CONSIGNE 1:
Dans l'entretien sur la médiation transculturelle, de qui l'équipe Trivia est-elle composée ?
CONSIGNE 2:
Poursuivez l'entretien sur la médiation transculturelle à partir de sa dernière phrase.

EXTRAIT DU TEXTE:
══════
Quand chacun se bloque en pensant que c’est l’autre, l’étranger à soi, qui ne comprend rien, la médiation interculturelle peut aider à faire un bout de chemin pour mieux prendre en charge la situation difficile d’un enfant.
Pouvez-vous présenter votre équipe et sa fonction ?

Trivia est une équipe mobile de médiation transculturelle dans l’agglomération creilloise (Oise), composée d’une anthropologue et thérapeute, d’une psychologue, et d’une médiatrice transculturelle.

Nous sommes sollicitées par différents professionnels de l’Éducation nationale, à tous les niveaux scolaires : psychologues scolaires, infirmières, enseignants. Ils font appel à nous pour des situations très variées : des problèmes de comportement, d’apprentissages, de communication linguistique, d’orientation dont les familles ne comprennent pas toujours le sens, de problèmes autour du handicap, etc. Ils nous appellent aussi pour des situations ayant entrainé un signalement ou une information préoccupante (IP) : des cas de maltraitance, mais pas seulement, ce peut être aussi des questions d’éducation, sur la nourriture par exemple, ou de bienêtre de l’enfant.

Sur le territoire de l’agglomération, nous sommes bien connues maintenant des partenaires locaux. Nous proposons également des actions de sensibilisation aux personnels en intermétiers.

Pouvez-vous définir ce qu’est la médiation transculturelle et expliquer quels sont vos principes d’intervention ?

La médiation transculturelle propose des espaces intermédiaires entre professionnels et familles impliqués dans des situations de blocages, pour favoriser le dialogue et la négociation. La prise en compte de la langue d’origine des familles reste centrale.

Pour demander une intervention, il y a d’abord une fiche de situation à envoyer et nous évaluons si cela relève ou pas d’une médiation transculturelle ; nous avons des indicateurs précis et il nous arrive de refuser de prendre en charge une situation qui relève d’autre chose — de la justice, par exemple. Dans chaque intervention, il s’agit de comprendre les attendus de chaque acteur pour que les décisions éventuelles soient prises au bon moment. Parfois les questions pertinentes n’ont pas été posées en réunion avec la famille, par gêne, par oubli, ou en raison de représentations mutuelles sur l’« autre ».

Pouvez-vous nous donner des exemples de situations où vous êtes intervenues ?

Par exemple auprès d’une famille turque, pour Ali (les prénoms sont modifiés), 6 ans, qui avait à l’entrée au CP un retard de langage et de développement cognitif. Une démarche a été faite auprès du médecin scolaire avec tests, dossier MDPH (maison départementale des personnes handicapées). Ces démarches avaient été initiées par l’Éducation nationale avec une information tardive à la famille, ce qui a généré un blocage très fort. La maman ne pouvait pas entendre le mot handicap et elle-même n’arrivait qu’à le chuchoter lors des entretiens. Elle ne comprenait pas comment et pourquoi son fils serait atteint d’un handicap. La démarche est très différente en Turquie, et les parents ne se sont pas reconnus dans ce qui s’est passé en France.
══════
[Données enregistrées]
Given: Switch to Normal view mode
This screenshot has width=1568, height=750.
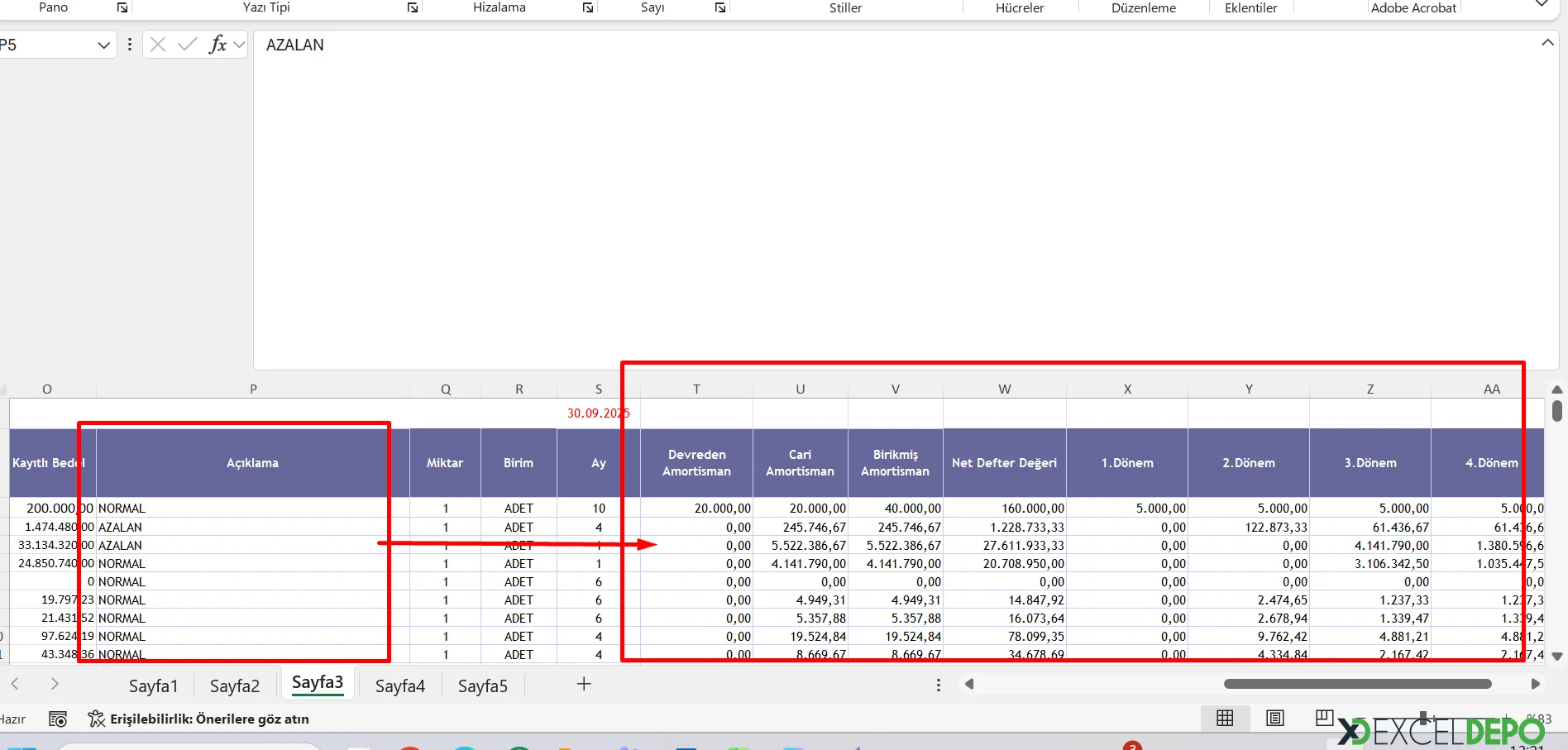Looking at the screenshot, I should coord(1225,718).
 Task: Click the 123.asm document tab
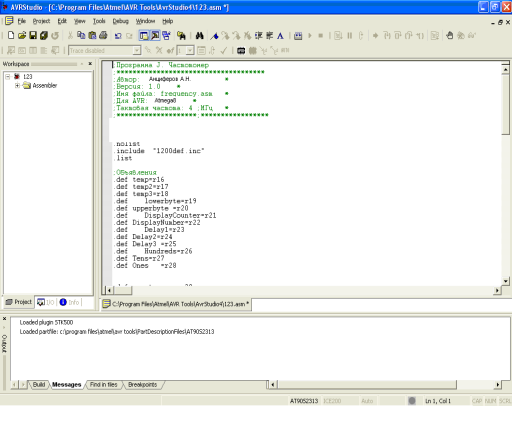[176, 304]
══════
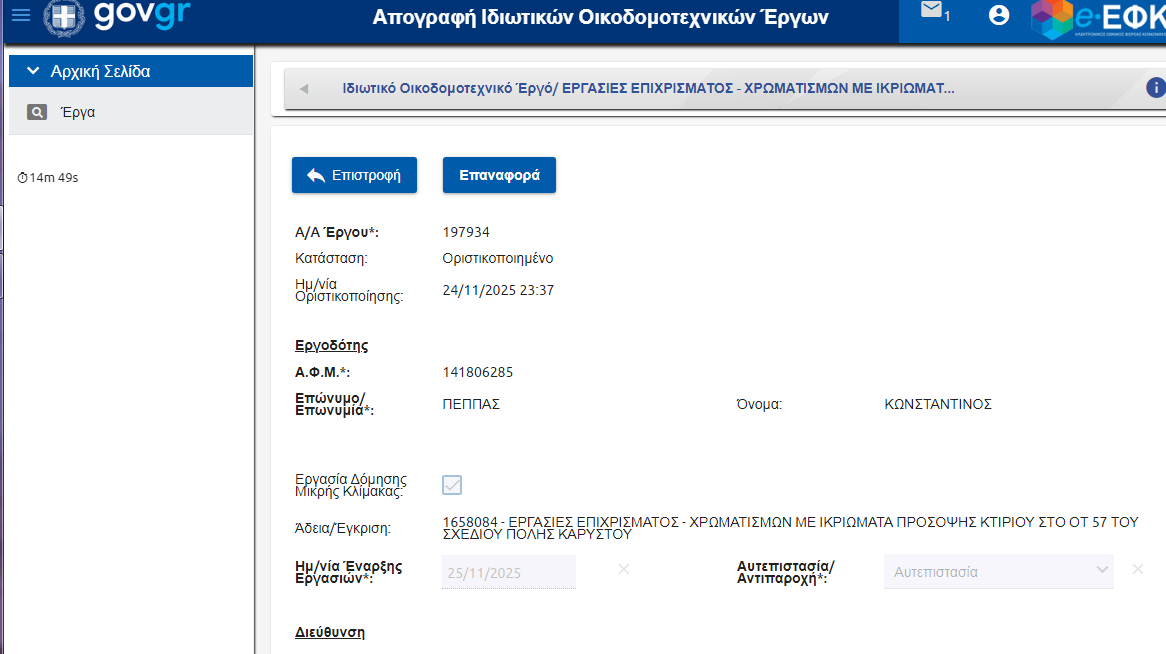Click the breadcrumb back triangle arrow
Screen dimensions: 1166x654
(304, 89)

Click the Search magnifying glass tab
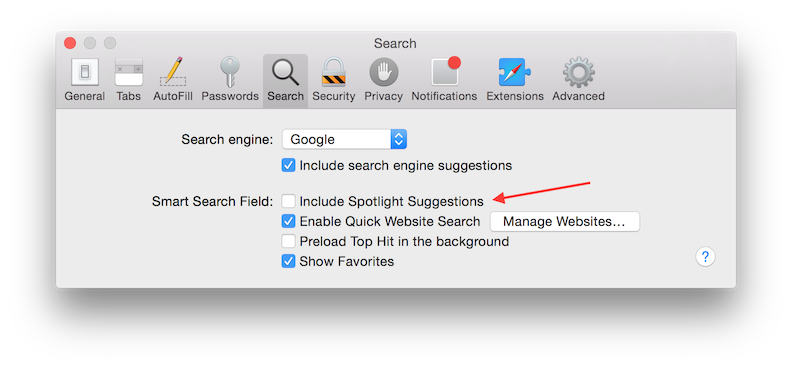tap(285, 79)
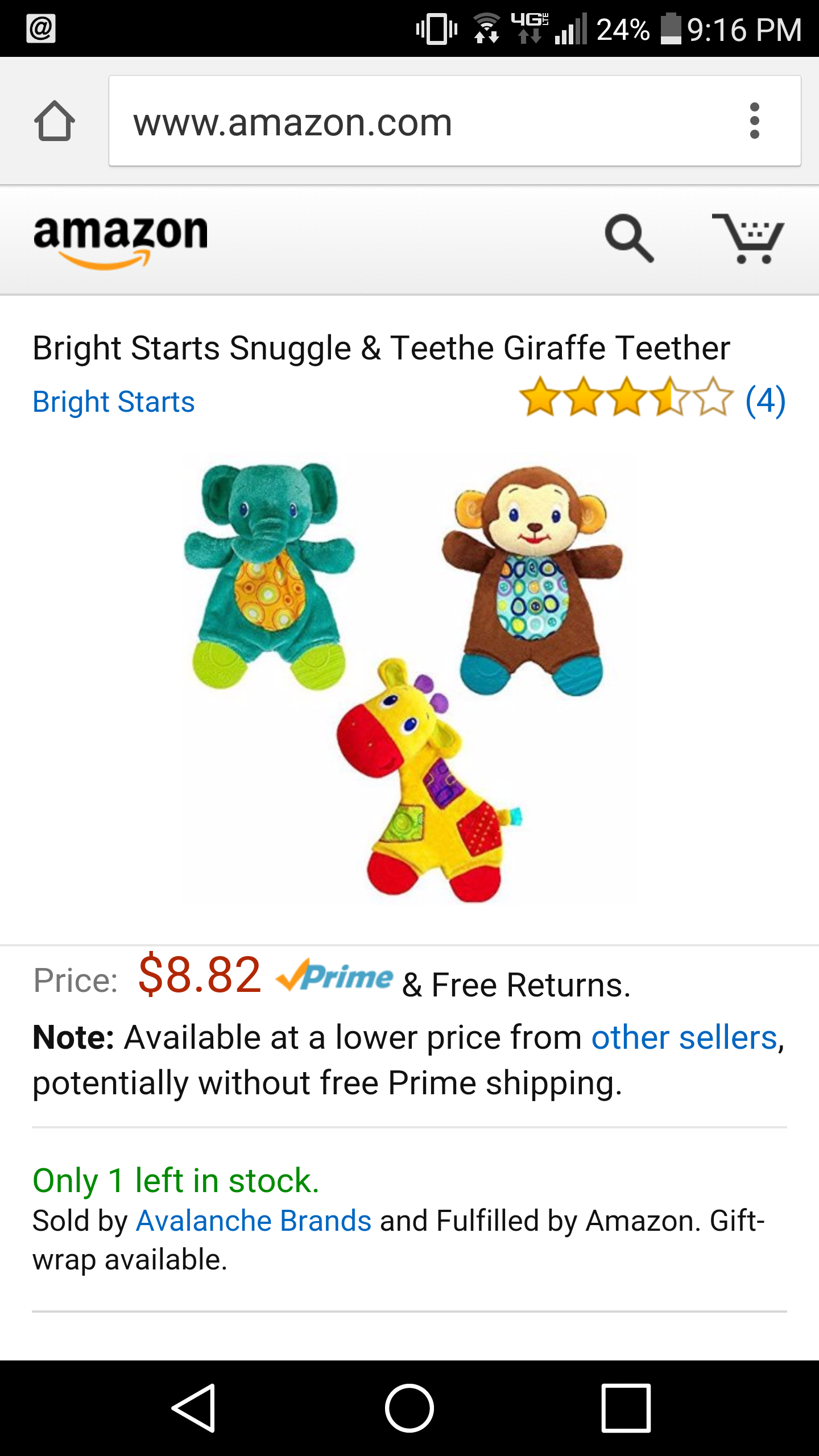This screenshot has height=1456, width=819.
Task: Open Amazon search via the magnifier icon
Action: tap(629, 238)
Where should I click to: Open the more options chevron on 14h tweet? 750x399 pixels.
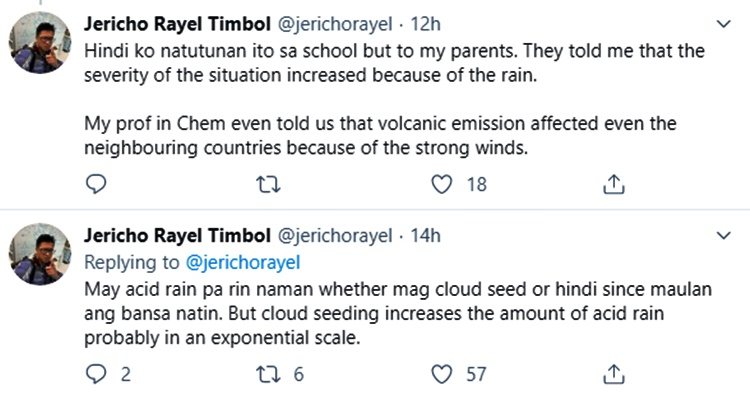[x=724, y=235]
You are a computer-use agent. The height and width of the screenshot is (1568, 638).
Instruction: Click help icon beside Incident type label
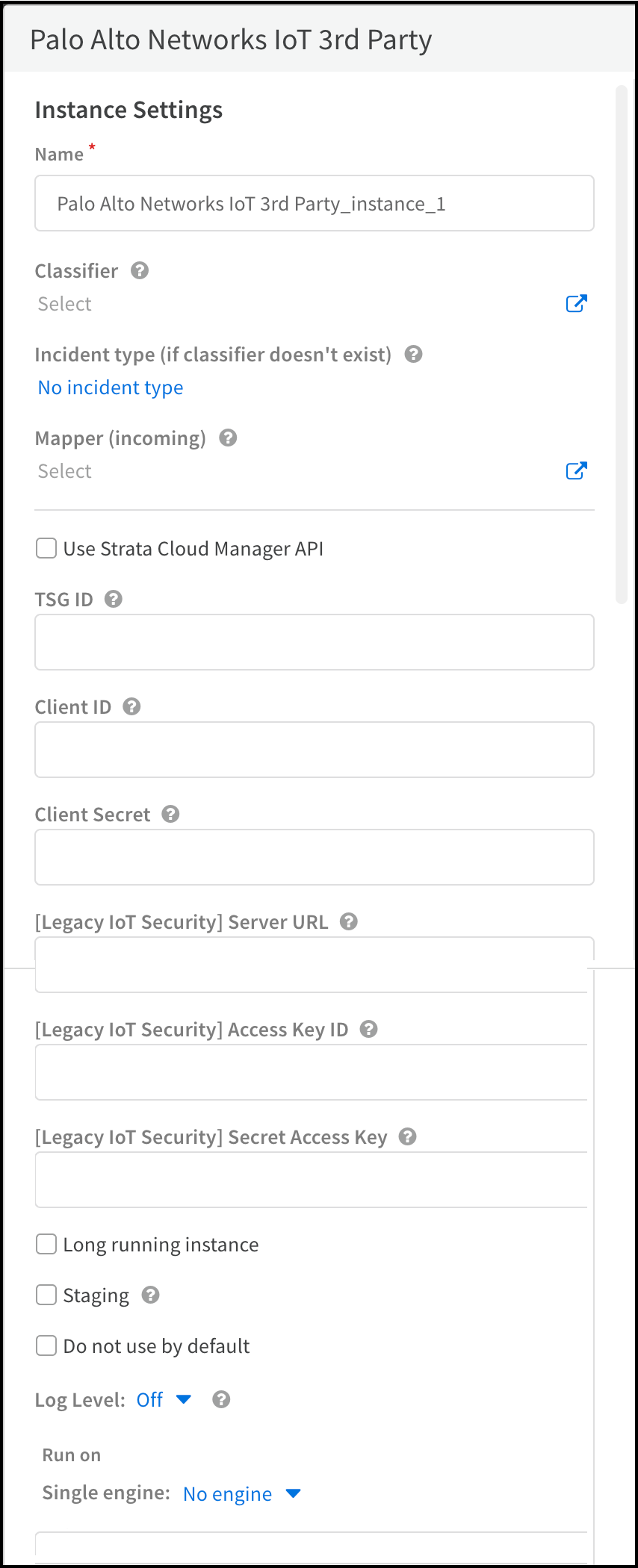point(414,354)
══════
RÉPONSE 1:
D'une anthropologue et thérapeute, d'une psychologue et d'une médiatrice transculturelle.

RÉPONSE 2:
Autre exemple d’une situation où nous sommes arrivés trop tardivement, celle d’une jeune fille au lycée dans une situation d’extrême maigreur. La situation était connue depuis longtemps comme une anorexie sévère, mais il y avait une grande résistance des parents qui refusaient les soins. Si la médiation transculturelle était intervenue plus tôt, elle aurait permis d’hospitaliser plus vite cette jeune fille dont le refus de nourriture était vécu par ses parents, originaires de Côte d’Ivoire, comme un caprice, surtout parce que, dans leur culture, il n’est pas concevable de refuser la nourriture.

On peut encore évoquer ce garçon, Farid, dont le comportement posait des problèmes en grande section de maternelle et qui semblait « déconnecté » de son environnement. L’Éducation nationale proposait de se diriger vers un IME (institut médicoéducatif), mais il semblait très difficile de communiquer avec la maman. Il a fallu créer un espace d’échange où la maman a expliqué qu’elle n’avait pas confiance à cause d’un incident. Elle attachait tous les matins à l’enfant une « ceinture de protection » et quand l’enfant est un jour revenu sans sa ceinture, cette mère a été persuadée que c’étaient les enseignants qui l’avaient retirée, ce qui n’était pas le cas.

Une fois la communication rétablie, la médiation a pu permettre d’expliquer ce que voulait dire l’IME et de commencer les démarches — en laissant aux parents la décision finale. Dans l’espace de médiation, la mère a pu parler sans honte de cette histoire de ceinture ; or, il faut savoir que beaucoup de parents partent du principe que, s’ils disent quelque chose à l’école, issu de leurs coutumes, de leur culture, ça va se retourner contre eux. La médiation transculturelle offre un cadre où ces récits peuvent s’élaborer sans crainte de jugement.

Que faites-vous quand des conduites vont à l’encontre de valeurs, comme l’égalité garçons-filles dans le choix des études, par exemple ?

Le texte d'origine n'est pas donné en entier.